The version of the Symphony of the Night here is ever-so-slightly enhanced. The dialogue has been rewritten and rerecorded, for starters. It doesn't sound like they retranslated it, so much as just went through the old English script and made it a bit less silly. The new voice cast does a better job than the original, although only marginally. Richter sounds less ridiculous, and Alucard's new voice is far less young sounding than his really deep old one. But let's face it - the original Symphony's voice acting is legendary, and it's sad to see it go.

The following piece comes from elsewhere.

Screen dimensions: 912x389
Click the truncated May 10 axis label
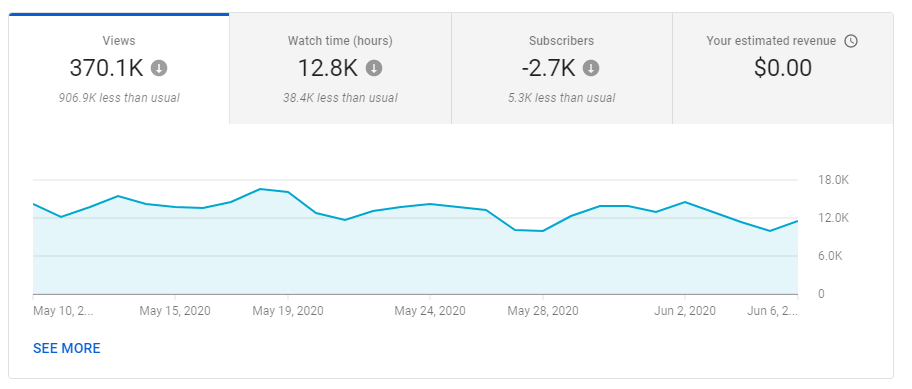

At any rate, you can switch it to Japanese if you don't like it. (This goes for all three games on the collection.) The two fairies cut from the English version are back, and one of them can even sing, like in the Saturn version. Also like the Saturn version, you have to fight Maria to get the Holy Glasses, and you can play as her once you beat the game. However, Maria here plays more like her form in Rondo of Blood, instead of the magic-using acrobat from the Saturn version. Neither the extra areas nor additional items are in this version, sadly - it would've been nice to have the speed boots at least. The end title song, "I Am the Wind" was also ditched, in favor of an original piece called"Serenade of Sympathy".

Overall, this is a fantastic package. The revamped 3D graphics may still offend people, but ultimately it's damn excellent to see a new take on one of the best side scrolling action games ever made, and the extra games are just glorious icing on the cake.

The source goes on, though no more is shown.